Question
Use the image to answer the question.
An illustration shows a triangle with a base labeled 8 inches. A line runs through the center of the triangle from the apex to the base. This perpendicular height is labeled 5 inches.
Crystal cuts a piece of wood into the shape of a triangle. The height of the triangle is 5 inches, and the base of the triangle measures 8 inches. Crystal makes a scale drawing of the triangle. If the height of her scale drawing is 2 inches, what is the area of her scale drawing?
(1 point)
Responses
6.4 square inches
3.2 square inches
20 square inches
1.6 square inches
The area of a triangle can be calculated using the formula: Area = 0.5 * base * height.

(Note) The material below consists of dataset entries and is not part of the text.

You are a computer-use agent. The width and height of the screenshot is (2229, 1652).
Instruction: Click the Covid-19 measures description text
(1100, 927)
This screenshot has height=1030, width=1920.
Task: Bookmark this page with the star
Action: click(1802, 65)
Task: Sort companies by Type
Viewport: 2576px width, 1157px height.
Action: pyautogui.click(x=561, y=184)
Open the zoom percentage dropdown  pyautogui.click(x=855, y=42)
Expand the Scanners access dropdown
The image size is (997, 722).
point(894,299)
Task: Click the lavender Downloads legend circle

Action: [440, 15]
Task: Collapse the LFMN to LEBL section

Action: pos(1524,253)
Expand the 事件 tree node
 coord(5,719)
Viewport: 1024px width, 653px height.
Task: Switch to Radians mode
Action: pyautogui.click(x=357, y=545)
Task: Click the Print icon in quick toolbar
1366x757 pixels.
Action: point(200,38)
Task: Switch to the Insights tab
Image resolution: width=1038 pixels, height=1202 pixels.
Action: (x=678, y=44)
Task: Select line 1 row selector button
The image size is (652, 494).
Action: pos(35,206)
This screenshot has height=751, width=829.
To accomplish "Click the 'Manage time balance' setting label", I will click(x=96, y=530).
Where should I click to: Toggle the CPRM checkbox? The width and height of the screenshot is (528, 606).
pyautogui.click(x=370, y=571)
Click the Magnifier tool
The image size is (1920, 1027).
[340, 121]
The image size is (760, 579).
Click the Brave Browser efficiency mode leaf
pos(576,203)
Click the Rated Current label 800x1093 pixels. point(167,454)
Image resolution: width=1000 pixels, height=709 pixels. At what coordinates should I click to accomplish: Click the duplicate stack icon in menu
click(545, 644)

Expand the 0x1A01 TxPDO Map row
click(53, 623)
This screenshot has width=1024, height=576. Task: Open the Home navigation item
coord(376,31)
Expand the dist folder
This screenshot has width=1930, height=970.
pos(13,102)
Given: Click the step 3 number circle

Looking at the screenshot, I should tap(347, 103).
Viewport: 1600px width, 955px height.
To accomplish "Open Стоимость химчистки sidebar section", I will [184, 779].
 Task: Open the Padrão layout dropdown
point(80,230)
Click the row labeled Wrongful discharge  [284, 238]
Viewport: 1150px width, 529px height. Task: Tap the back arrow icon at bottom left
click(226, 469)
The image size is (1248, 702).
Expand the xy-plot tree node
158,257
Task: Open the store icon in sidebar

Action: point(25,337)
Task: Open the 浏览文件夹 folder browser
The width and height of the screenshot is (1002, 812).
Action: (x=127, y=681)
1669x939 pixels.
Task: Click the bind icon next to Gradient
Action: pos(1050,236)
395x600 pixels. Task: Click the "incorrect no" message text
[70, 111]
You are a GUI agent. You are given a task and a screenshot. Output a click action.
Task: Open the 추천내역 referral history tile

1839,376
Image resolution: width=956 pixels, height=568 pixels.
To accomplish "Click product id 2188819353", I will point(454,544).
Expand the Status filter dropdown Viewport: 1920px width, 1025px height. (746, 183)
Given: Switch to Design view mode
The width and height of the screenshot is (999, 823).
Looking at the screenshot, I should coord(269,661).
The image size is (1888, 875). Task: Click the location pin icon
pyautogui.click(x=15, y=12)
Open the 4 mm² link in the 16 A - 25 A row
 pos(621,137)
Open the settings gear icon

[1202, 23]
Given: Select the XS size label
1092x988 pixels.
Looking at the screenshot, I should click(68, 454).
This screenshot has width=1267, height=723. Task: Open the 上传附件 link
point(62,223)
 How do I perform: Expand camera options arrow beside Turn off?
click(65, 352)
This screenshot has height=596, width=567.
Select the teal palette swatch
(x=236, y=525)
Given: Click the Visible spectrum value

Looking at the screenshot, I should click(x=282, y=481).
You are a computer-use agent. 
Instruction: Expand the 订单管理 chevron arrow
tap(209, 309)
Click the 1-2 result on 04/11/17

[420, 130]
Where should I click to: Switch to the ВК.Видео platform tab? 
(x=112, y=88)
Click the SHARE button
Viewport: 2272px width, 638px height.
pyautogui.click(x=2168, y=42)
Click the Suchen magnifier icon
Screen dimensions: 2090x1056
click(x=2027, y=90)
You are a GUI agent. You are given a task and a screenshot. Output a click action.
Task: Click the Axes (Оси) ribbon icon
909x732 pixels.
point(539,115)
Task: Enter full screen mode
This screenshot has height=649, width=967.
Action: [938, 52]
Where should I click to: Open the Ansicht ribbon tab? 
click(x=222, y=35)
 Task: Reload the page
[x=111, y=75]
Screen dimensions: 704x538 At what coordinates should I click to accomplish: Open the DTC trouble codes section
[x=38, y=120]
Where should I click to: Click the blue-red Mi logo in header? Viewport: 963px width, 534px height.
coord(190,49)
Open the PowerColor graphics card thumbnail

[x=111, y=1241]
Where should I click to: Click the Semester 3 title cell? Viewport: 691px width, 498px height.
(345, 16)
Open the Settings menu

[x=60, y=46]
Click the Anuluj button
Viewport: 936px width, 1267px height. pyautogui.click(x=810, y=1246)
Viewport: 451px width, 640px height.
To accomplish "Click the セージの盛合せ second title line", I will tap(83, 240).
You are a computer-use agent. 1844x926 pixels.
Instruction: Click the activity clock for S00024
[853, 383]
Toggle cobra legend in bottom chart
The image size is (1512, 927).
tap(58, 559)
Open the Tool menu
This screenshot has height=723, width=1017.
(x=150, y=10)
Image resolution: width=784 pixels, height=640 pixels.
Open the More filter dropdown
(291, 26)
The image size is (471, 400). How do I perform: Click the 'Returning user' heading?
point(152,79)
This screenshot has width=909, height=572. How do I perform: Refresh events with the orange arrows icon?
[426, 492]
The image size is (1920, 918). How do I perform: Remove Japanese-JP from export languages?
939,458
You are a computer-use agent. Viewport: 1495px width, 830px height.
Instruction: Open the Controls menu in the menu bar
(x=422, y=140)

In Crystal's scale drawing, the height is 2 inches, and the base is still 8 inches.
Substitute the values into the formula:
Area = 0.5 * 8 * 2
Area = 8
Therefore, the area of Crystal's scale drawing is 8 square inches.
Correct response:
20 square inches
A triangular flag has a height of 15 inches and a base length of 25 inches. Magnolia makes a scale drawing of the flag in which the base length is 10 inches. What is the area of Magnolia’s scale drawing? Solve the problem by computing the actual area from the scale drawing. Show your work.(4 points)
Firstly, let's calculate the area of the original flag using the formula: Area = 0.5 * base * height.
Area = 0.5 * 25 * 15
Area = 0.5 * 375
Area = 187.5 square inches
Now let's calculate the scale factor:
Scale Factor = New base length / Original base length
Scale Factor = 10 / 25
Scale Factor = 0.4
To find the area of Magnolia's scale drawing, we need to square the scale factor and multiply it by the original area:
Area of Scale Drawing = (Scale Factor)^2 * Original Area
Area of Scale Drawing = 0.4^2 * 187.5
Area of Scale Drawing = 0.16 * 187.5
Area of Scale Drawing = 30
Therefore, the area of Magnolia's scale drawing is 30 square inches.